Ammonium uranyl carbonate
- Names: IUPAC name uranium(VI)dioxide tetra-ammonium tricarbonate

Identifiers
- CAS Number: 18077-77-5;
- 3D model (JSmol): Interactive image;
- ChemSpider: 32697822;
- ECHA InfoCard: 100.038.156
- PubChem CID: 76961635;
- UNII: 5F29TO8JCF;
- CompTox Dashboard (EPA): DTXSID801350072 ;

Properties
- Chemical formula: UO_{2}CO_{3}·2(NH_{4})_{2}CO_{3}
- Molar mass: 522.199 g/mol
- Appearance: lemon-yellow crystalline
- Density: 2.72
- Melting point: Decomposes between 165 °C and 185 °C
- Solubility in water: Insoluble

Structure
- Crystal structure: monoclinic
- Space group: C_{2/c}
- Lattice constant: a = 10·68, b = 9·38, c = 12·85 α = 90°, β = 96.45°°, γ = 90°
- Lattice volume (V): 1279
- Formula units (Z): 4

= Ammonium uranyl carbonate =

Chemical compound

Ammonium uranyl carbonate (UO_{2}CO_{3}·2(NH_{4})_{2}CO_{3}) is known in the uranium processing industry as AUC and is also called uranyl ammonium carbonate. This compound is important as a component in the conversion process of uranium hexafluoride (UF_{6}) to uranium dioxide (UO_{2}). The ammonium uranyl carbonate is combined with steam and hydrogen at 500–600 °C to yield UO_{2}. In another process aqueous uranyl nitrate, known as uranyl nitrate liquor (UNL) is treated with ammonium bicarbonate to form ammonium uranyl carbonate as a solid precipitate. This is separated from the solution, dried with methanol and then calcinated with hydrogen directly to UO_{2} to obtain a sinterable grade powder. The ex-AUC uranium dioxide powder is free-flowing, relatively coarse (10 μ) and porous with specific surface area in the range of 5 m^{2}/g and suitable for direct pelletisation, avoiding the granulation step. Conversion to UO_{2} is often performed as the first stage of nuclear fuel fabrication.

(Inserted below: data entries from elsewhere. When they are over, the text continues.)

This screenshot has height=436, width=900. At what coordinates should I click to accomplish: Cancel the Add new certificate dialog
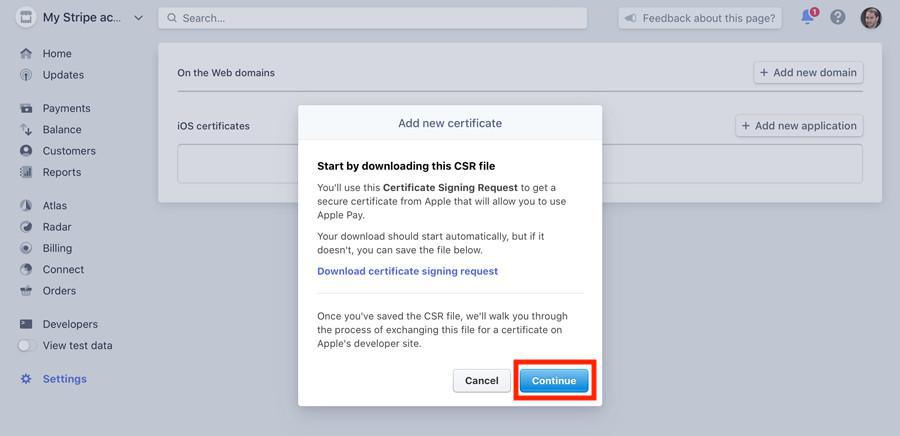[481, 381]
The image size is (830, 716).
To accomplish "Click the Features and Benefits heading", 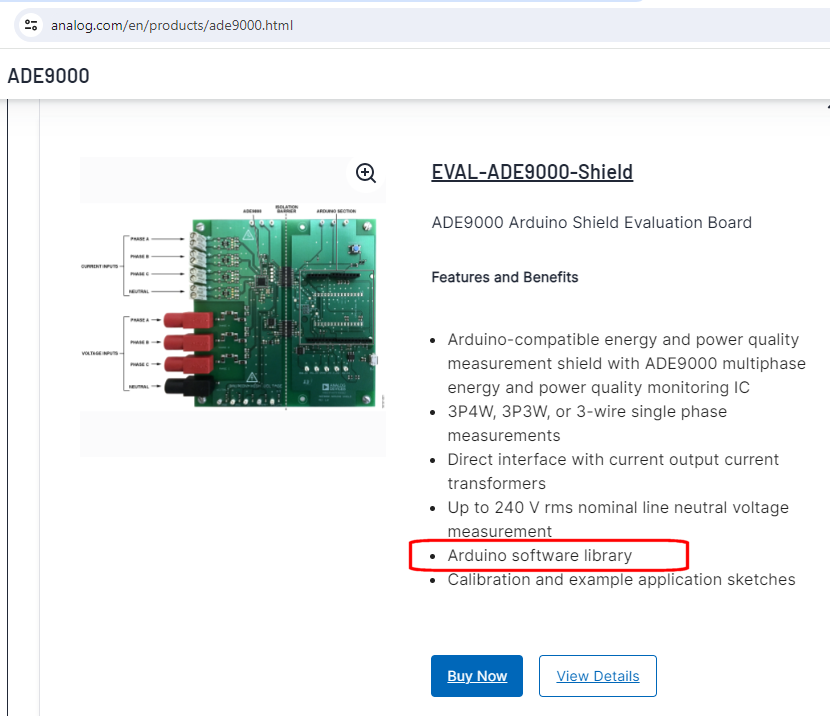I will 504,277.
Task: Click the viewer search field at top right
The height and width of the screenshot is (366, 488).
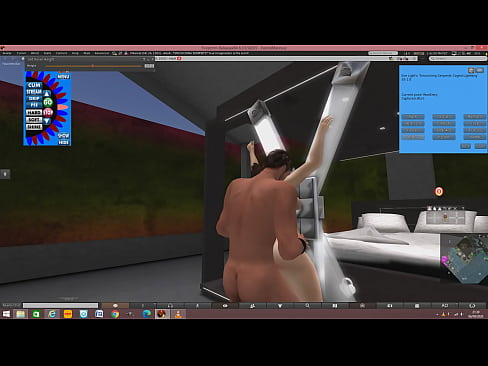Action: click(x=457, y=58)
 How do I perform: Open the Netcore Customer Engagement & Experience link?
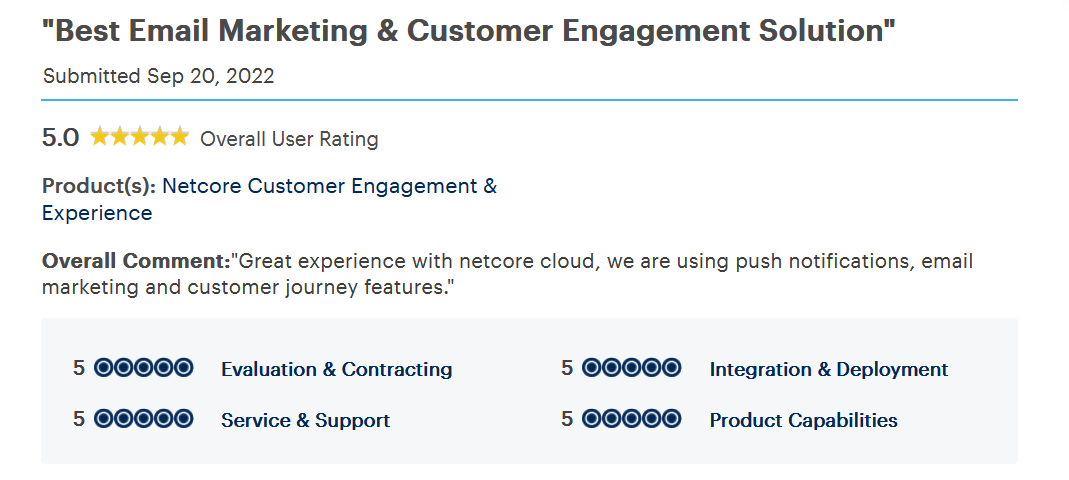pos(269,199)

The AUC process is followed in South Korea and Argentina. In the AUC route, calcination, reduction and stabilization are simultaneously carried out in a vertical fluidized bed reactor. In most countries, sinterable grade UO_{2} powder for nuclear fuel is obtained by the ammonium diuranate (ADU) process, which requires several more steps.

Ammonium uranyl carbonate is also one of the many forms called yellowcake; in this case it is the product obtained by the heap leach process.